§ EXERCISE DETAILS
In the records below, how many lines hold the string "cell"? Give only the number.

§ EXERCISE MATERIALS
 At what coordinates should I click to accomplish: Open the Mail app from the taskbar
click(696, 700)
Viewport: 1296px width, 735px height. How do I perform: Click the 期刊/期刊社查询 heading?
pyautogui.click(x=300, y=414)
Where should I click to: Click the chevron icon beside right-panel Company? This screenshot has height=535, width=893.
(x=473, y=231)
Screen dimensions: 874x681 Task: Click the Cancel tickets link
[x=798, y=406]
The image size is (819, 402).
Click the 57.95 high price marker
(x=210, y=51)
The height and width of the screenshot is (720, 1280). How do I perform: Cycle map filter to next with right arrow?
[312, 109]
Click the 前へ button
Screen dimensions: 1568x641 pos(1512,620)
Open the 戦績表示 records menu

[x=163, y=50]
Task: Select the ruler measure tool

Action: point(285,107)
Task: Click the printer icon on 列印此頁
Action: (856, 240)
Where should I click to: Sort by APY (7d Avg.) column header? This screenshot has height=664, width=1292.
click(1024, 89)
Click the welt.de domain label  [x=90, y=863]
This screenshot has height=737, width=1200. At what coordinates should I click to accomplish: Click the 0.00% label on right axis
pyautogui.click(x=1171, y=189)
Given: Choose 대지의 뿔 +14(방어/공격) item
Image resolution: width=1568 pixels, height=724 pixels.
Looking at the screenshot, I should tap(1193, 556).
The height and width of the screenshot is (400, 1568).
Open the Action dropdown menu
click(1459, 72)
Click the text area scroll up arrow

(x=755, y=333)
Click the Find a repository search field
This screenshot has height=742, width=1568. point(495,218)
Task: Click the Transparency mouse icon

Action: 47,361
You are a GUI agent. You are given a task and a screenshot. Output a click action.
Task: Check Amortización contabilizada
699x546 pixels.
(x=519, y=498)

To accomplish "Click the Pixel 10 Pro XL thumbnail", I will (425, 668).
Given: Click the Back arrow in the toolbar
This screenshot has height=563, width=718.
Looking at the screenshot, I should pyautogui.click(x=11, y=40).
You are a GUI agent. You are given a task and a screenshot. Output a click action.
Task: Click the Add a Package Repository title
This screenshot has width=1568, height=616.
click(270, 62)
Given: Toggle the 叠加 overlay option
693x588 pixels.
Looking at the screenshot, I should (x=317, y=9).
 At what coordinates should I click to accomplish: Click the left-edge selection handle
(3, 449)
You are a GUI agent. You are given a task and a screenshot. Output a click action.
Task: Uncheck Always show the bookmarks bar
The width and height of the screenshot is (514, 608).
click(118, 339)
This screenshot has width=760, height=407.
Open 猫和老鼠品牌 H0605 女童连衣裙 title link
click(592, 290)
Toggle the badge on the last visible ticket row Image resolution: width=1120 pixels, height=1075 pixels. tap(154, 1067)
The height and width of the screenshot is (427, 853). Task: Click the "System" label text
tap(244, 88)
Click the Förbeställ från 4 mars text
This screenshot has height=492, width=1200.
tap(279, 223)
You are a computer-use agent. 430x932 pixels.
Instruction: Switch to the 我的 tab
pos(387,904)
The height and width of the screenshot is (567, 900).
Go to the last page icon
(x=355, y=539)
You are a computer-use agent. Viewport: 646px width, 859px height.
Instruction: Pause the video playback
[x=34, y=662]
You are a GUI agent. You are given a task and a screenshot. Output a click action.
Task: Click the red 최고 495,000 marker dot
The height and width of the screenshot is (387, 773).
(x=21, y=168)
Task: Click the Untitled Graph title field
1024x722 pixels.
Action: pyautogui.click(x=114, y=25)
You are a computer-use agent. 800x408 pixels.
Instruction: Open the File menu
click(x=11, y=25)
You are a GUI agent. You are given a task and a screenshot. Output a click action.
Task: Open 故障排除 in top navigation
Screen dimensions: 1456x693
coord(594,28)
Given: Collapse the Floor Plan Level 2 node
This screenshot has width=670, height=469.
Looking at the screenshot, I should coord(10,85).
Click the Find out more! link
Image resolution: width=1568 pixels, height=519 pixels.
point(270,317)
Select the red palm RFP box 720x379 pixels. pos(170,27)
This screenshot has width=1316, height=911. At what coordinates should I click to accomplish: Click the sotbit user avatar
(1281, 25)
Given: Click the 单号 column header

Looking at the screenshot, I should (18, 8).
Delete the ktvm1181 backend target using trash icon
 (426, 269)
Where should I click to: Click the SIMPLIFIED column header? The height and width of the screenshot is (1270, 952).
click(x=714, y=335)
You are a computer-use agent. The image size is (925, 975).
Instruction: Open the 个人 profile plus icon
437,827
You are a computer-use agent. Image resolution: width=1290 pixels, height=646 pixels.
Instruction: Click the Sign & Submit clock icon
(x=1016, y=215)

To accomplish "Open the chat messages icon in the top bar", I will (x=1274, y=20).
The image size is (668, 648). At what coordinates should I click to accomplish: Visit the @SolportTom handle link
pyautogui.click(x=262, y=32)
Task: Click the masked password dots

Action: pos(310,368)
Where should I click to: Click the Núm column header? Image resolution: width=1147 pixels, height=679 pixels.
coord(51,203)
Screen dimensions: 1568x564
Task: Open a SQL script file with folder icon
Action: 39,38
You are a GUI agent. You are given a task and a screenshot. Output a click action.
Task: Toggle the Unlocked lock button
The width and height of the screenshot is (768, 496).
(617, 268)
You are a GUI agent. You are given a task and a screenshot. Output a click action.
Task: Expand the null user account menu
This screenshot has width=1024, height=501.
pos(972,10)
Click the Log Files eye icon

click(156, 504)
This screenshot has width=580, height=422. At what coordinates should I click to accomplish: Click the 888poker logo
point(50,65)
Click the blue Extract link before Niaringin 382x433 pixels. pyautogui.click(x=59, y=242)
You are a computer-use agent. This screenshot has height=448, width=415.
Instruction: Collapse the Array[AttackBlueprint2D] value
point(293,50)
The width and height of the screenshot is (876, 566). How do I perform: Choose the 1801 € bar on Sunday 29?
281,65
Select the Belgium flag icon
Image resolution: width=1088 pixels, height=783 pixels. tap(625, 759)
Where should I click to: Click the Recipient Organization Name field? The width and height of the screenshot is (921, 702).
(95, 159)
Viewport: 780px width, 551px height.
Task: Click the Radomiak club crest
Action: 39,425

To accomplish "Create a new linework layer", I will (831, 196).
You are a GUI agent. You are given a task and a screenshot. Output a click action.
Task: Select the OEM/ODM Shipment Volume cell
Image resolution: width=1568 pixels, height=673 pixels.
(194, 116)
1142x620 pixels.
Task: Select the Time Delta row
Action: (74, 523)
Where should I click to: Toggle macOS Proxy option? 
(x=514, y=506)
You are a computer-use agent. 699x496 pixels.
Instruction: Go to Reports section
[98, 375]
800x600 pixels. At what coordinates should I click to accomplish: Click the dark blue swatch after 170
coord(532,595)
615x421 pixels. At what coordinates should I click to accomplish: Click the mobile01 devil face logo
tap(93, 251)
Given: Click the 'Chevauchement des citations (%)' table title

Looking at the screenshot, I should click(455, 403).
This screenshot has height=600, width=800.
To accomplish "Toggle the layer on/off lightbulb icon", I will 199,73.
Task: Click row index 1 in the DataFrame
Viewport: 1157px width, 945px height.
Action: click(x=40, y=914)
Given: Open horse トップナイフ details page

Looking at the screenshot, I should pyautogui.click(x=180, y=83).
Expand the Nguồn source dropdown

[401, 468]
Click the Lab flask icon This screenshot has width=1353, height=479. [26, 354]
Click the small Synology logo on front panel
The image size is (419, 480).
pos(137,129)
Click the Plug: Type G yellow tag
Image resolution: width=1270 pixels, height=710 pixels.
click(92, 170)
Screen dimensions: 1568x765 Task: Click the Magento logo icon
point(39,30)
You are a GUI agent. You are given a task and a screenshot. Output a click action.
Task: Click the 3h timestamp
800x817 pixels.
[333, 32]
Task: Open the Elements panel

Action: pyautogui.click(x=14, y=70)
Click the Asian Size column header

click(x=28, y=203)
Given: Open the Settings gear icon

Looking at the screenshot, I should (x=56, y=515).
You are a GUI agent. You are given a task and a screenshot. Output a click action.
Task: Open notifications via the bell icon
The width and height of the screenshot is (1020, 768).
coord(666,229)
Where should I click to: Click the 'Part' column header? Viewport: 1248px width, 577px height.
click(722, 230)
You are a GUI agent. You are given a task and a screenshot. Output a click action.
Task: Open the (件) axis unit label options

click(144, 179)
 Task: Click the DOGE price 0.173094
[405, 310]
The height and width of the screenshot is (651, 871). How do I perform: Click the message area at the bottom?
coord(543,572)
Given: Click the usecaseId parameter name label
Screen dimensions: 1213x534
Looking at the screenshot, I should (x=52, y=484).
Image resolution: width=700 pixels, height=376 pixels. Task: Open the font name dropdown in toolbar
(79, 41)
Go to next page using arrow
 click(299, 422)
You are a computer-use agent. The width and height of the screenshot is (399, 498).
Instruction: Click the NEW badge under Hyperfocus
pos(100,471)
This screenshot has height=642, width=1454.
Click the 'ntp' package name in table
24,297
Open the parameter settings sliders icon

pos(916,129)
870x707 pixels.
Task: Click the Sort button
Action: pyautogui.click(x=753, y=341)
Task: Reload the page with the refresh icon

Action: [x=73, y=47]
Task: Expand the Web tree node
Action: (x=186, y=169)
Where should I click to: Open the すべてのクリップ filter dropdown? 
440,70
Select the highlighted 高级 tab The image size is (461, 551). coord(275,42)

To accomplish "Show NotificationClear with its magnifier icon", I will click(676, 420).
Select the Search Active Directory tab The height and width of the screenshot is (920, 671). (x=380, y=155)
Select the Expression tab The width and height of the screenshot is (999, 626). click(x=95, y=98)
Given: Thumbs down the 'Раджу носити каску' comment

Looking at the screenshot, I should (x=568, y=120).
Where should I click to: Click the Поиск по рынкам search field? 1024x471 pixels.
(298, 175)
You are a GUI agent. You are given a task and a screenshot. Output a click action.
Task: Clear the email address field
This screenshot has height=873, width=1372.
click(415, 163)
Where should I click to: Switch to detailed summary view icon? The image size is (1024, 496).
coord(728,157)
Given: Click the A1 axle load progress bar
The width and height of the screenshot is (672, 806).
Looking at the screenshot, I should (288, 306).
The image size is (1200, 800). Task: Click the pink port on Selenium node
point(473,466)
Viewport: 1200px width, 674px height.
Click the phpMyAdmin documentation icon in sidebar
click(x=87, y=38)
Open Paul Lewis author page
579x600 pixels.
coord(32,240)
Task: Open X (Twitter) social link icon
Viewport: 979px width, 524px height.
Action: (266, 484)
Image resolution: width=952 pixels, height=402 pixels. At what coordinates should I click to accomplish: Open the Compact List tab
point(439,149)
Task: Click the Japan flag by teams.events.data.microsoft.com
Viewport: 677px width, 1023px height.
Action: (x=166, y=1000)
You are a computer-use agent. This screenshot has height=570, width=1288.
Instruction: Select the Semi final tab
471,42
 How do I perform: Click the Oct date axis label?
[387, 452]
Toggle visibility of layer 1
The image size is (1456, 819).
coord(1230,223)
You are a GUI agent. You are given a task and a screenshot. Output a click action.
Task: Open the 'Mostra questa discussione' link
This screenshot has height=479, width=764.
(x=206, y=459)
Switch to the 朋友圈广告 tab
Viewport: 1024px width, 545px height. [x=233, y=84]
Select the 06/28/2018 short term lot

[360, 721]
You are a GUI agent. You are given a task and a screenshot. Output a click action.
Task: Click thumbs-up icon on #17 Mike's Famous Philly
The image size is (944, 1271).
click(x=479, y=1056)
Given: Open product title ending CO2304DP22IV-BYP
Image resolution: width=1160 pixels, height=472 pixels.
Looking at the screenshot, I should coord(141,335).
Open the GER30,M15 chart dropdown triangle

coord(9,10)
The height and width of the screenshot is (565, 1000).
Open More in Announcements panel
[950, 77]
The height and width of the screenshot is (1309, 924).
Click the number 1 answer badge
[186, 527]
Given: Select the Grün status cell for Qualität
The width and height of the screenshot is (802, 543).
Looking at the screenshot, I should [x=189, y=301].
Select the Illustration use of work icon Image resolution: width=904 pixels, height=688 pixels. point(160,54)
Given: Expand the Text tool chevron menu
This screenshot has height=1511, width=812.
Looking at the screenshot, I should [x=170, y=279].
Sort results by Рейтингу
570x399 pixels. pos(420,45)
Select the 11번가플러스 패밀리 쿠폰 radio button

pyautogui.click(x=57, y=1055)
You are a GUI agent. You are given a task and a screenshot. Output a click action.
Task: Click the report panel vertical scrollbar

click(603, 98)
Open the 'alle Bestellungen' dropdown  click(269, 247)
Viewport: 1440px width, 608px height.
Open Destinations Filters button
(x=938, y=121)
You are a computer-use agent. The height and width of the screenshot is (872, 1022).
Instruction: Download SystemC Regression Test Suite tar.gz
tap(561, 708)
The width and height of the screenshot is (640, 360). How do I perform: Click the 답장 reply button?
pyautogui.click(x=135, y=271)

§ REPLY
2